Whenever a line in the records below holds the string "Powiadom", include it in the count, and state the number alone.

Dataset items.
------------
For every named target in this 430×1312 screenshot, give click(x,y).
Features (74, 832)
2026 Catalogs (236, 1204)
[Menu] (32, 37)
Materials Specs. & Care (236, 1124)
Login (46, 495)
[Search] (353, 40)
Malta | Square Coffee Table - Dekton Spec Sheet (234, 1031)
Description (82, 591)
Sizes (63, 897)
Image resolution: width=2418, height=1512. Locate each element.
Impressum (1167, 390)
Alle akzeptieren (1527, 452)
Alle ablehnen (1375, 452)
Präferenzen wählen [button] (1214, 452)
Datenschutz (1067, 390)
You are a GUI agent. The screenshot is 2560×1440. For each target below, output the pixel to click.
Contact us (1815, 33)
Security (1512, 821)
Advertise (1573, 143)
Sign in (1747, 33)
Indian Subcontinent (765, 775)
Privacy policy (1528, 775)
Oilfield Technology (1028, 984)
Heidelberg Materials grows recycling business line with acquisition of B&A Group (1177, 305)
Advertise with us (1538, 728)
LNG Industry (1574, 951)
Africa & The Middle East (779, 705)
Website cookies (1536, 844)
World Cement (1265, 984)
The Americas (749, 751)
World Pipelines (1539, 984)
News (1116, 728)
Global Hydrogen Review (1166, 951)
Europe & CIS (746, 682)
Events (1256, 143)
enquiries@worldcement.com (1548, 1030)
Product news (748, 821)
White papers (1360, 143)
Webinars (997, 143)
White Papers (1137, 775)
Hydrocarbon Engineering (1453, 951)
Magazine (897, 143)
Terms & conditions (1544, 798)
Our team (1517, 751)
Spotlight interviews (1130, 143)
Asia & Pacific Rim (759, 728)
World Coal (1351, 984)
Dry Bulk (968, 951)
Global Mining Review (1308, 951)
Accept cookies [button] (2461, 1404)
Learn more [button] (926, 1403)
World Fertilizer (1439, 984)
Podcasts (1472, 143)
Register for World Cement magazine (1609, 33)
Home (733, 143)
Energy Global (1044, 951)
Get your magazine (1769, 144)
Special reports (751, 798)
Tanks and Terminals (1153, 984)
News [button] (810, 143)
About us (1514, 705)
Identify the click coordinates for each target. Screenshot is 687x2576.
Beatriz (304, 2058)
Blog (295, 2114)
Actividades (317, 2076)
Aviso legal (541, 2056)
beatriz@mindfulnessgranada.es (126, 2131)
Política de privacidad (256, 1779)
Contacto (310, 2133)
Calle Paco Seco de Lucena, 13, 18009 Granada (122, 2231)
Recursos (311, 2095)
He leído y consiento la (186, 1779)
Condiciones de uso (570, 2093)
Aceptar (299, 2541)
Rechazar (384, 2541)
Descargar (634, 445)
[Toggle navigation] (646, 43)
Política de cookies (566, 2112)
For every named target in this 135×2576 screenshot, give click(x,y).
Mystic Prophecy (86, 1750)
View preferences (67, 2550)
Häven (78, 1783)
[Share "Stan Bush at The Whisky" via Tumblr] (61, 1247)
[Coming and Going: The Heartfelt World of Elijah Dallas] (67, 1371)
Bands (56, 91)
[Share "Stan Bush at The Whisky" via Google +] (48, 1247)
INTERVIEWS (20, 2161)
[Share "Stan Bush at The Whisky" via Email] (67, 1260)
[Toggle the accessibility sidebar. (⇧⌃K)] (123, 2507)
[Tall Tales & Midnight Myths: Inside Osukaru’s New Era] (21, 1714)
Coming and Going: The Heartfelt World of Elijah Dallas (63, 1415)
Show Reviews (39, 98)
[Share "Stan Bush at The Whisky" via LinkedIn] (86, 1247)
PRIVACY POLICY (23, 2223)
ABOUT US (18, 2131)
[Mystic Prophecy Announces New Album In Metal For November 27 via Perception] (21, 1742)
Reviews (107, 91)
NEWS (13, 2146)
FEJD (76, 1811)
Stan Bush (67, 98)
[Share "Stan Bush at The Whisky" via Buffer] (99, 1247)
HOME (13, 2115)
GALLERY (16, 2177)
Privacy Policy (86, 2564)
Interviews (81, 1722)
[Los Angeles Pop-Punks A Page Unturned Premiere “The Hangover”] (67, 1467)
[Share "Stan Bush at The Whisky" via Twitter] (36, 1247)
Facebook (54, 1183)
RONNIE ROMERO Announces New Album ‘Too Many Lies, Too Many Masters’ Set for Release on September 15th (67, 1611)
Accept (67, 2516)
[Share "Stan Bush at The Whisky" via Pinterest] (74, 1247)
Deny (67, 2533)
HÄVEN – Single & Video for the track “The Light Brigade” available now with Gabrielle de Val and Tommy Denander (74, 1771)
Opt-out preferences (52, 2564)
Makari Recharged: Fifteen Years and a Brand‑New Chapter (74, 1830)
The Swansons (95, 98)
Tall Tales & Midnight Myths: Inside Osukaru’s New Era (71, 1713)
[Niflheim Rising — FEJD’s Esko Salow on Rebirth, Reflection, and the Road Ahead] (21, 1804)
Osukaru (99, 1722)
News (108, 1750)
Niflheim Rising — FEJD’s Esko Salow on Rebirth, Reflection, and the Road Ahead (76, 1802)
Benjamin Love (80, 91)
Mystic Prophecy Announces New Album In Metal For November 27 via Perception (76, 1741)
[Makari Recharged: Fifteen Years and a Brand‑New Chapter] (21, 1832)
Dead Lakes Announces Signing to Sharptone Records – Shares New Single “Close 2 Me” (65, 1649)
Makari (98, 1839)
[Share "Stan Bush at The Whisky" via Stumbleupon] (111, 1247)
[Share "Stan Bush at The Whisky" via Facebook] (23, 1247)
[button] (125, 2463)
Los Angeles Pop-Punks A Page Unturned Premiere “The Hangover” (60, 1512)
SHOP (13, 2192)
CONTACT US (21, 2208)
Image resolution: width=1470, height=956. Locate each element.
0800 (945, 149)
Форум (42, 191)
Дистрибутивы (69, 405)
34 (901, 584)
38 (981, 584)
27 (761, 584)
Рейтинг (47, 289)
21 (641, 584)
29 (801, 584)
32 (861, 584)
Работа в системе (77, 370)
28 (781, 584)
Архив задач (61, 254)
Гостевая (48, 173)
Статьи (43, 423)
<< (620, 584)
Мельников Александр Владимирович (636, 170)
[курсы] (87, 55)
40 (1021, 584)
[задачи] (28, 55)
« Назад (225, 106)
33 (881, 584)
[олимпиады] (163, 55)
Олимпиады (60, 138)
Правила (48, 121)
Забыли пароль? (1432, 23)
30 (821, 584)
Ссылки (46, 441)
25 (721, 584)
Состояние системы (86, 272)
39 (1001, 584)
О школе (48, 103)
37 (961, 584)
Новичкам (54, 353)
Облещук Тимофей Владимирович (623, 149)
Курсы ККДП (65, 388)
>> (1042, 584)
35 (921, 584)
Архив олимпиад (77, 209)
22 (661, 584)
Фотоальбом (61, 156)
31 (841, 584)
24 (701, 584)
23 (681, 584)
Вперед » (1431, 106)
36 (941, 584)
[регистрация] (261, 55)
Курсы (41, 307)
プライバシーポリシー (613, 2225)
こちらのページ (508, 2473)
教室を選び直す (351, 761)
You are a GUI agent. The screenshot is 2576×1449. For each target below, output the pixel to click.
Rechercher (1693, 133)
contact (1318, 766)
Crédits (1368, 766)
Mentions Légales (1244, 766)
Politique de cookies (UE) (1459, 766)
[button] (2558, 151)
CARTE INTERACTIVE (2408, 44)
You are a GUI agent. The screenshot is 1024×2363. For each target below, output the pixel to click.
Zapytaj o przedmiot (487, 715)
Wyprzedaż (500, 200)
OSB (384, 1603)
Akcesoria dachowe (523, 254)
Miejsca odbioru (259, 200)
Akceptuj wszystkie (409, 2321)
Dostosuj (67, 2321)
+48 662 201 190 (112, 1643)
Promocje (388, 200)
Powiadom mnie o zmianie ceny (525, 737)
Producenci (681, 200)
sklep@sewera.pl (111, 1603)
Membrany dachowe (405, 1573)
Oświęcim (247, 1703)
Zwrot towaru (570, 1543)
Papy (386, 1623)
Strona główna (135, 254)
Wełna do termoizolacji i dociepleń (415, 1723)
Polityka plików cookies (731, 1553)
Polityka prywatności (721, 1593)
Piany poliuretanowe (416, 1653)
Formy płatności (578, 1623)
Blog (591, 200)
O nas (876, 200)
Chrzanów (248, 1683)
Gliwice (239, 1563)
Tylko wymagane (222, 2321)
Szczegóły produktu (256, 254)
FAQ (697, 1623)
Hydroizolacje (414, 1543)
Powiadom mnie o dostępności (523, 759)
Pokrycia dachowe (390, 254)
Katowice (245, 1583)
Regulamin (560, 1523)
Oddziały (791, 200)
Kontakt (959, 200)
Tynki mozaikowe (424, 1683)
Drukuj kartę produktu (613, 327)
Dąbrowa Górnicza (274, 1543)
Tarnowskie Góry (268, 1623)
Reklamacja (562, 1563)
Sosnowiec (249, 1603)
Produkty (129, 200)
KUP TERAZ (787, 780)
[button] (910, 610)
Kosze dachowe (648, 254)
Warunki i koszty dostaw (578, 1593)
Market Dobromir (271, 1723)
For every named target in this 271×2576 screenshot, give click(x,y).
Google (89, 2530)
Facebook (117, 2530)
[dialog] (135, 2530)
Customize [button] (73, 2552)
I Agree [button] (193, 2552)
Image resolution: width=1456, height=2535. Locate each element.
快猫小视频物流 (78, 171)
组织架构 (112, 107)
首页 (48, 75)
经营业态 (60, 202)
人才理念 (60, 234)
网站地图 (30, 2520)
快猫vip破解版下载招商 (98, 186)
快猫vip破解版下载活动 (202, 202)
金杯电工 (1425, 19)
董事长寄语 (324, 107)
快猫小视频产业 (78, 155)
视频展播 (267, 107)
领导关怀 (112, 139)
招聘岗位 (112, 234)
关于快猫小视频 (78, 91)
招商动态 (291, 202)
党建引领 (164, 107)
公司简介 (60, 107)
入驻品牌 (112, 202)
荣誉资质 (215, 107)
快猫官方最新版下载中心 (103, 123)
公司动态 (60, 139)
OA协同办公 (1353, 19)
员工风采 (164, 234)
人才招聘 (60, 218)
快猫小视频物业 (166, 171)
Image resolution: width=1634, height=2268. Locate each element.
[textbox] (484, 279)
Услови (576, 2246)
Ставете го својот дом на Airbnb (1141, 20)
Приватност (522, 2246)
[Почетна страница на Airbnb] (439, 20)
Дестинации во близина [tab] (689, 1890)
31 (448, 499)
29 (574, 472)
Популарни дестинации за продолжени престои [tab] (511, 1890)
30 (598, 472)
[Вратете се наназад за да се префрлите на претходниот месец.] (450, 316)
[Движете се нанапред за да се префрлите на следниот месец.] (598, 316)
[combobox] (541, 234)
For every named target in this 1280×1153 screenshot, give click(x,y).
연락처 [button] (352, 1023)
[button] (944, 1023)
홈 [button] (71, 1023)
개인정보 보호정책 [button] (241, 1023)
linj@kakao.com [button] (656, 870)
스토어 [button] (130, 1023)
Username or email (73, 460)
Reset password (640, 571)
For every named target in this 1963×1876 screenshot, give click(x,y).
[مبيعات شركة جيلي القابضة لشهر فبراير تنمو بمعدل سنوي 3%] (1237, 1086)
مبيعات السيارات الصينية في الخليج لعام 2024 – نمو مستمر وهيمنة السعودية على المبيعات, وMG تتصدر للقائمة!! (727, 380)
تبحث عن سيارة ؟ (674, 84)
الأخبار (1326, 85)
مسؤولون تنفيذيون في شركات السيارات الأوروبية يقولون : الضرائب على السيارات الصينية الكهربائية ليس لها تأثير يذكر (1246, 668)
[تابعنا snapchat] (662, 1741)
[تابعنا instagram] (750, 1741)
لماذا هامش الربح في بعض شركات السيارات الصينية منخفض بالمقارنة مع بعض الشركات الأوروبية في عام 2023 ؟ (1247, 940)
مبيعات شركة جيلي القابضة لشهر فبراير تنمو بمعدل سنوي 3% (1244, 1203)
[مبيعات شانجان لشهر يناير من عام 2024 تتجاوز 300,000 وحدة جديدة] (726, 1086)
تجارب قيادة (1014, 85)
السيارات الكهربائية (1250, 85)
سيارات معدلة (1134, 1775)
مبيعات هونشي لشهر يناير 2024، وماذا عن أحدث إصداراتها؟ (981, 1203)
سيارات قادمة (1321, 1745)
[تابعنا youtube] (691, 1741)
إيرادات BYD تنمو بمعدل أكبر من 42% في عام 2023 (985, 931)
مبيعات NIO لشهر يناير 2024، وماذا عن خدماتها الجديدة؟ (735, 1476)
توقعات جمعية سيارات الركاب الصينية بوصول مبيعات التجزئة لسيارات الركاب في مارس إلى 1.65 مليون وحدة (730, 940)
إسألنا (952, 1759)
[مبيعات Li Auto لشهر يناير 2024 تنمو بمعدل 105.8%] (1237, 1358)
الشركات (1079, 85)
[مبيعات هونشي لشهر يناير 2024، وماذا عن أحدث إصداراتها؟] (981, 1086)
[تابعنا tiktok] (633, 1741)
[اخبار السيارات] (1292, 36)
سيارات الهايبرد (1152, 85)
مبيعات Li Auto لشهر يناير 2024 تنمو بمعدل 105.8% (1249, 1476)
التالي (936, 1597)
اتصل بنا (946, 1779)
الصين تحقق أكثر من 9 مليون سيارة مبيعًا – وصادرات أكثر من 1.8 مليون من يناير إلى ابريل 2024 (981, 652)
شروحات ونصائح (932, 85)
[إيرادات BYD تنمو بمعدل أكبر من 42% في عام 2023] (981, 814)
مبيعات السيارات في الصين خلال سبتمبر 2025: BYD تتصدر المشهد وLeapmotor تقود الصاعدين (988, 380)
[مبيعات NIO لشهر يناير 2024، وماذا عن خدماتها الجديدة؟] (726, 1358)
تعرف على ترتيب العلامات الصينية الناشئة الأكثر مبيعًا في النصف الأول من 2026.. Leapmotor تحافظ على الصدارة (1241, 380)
------------
EXERCISE RESPONSE.
2